Dianne humored me last year as we looked at places much like that, which I loved and which she did not. Then she suggested we look at lake places. I scoffed. We’d never be able to afford a lake place. But apparently the real estate bubble has not yet reinflated on lake property, and, sure enough, some places were within our reach.
We found one on a lake we knew well just across the border in the Upper Peninsula. Then we did what any couple does in a good, long marriage like ours. We laid out our positions rationally, mine in favor of a simple hunting cabin, hers in support of a much nicer place on a lake and with running water and electricity. We discussed it and compromised, settling on exactly what she wanted.
We moved in on a cold, snowy day right before New Year’s and we’ve made a half dozen five-hour trips up there so far this year. This last trip over Memorial Day weekend will be forever etched in my mind as the Weekend of the Mosquito. There were swarms, clouds of them. It rained and then it rained mosquitoes.
But applying lots of what will no doubt someday be discovered to be cancerous chemicals on my skin helped, and I was able to putter around doing carpentry projects between the frequent rain showers. And I visited the famous Middle Branch of the Ontonagon River with my fly rod and my new waders. The fish were not impressed, but I had a good time.
If the English language came with gender indicators like German, it would be der cabin (masculine) and die cottage (feminine). I like to insist on calling our place a cabin, but it is definitely a cottage. There, much like here, I answer to management. I’m not paid to think.

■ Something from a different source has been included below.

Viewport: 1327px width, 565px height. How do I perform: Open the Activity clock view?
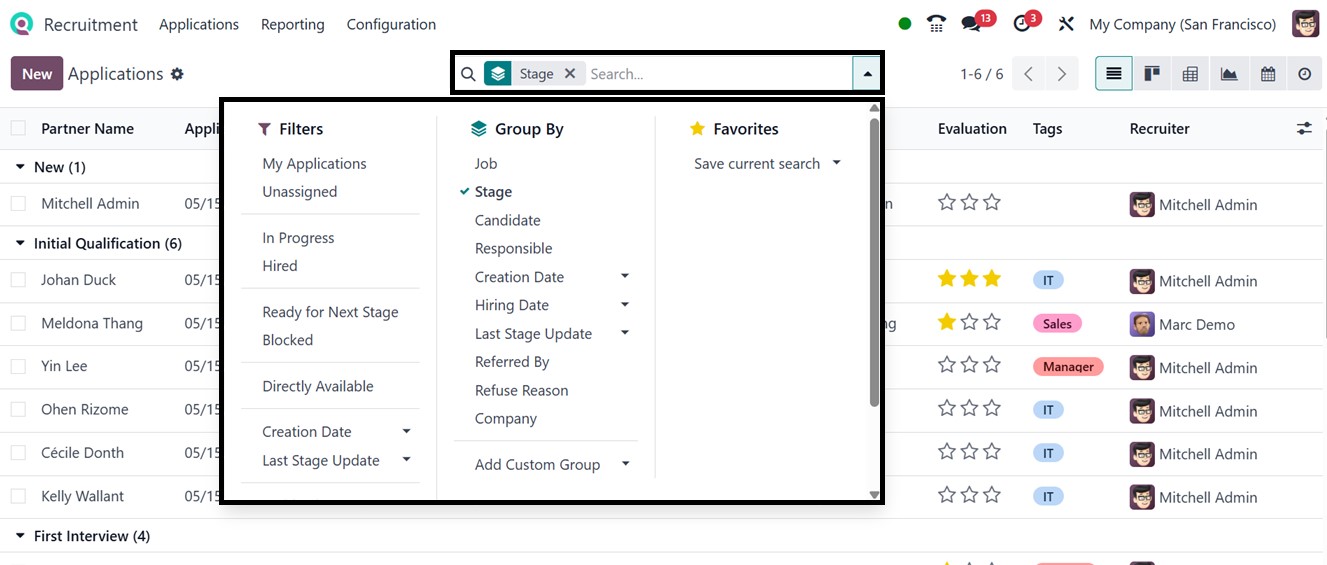coord(1305,74)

But I’ve been building my small library in the U.P. with Upper Peninsula literature, which has to include the late Jim Harrison. In his novel True North, I read this:
“If I hid in the woods it was because the woods fit my character. The U.P. was a virtual hotbed of cranky hermits to whom the public culture was unacceptable and unendurable. I had met one in my wanderings who had cut and stacked three hundred cords of wood. He was at least 15 years ahead on the heat supply for his shack, somewhat like a nuthatch who stores up more than a dozen times its required food supply for each year. ‘I like to split wood,’ he said.”
I’ve written in other places that my goal for late middle age is to be a shut-in. But that’s kind of an urban occupation. Cranky hermit suits me better when I’m Up North. I will steadfastly cling to my “cabin” that I know it is really a cottage. And I will buy a wood splitter and get to work.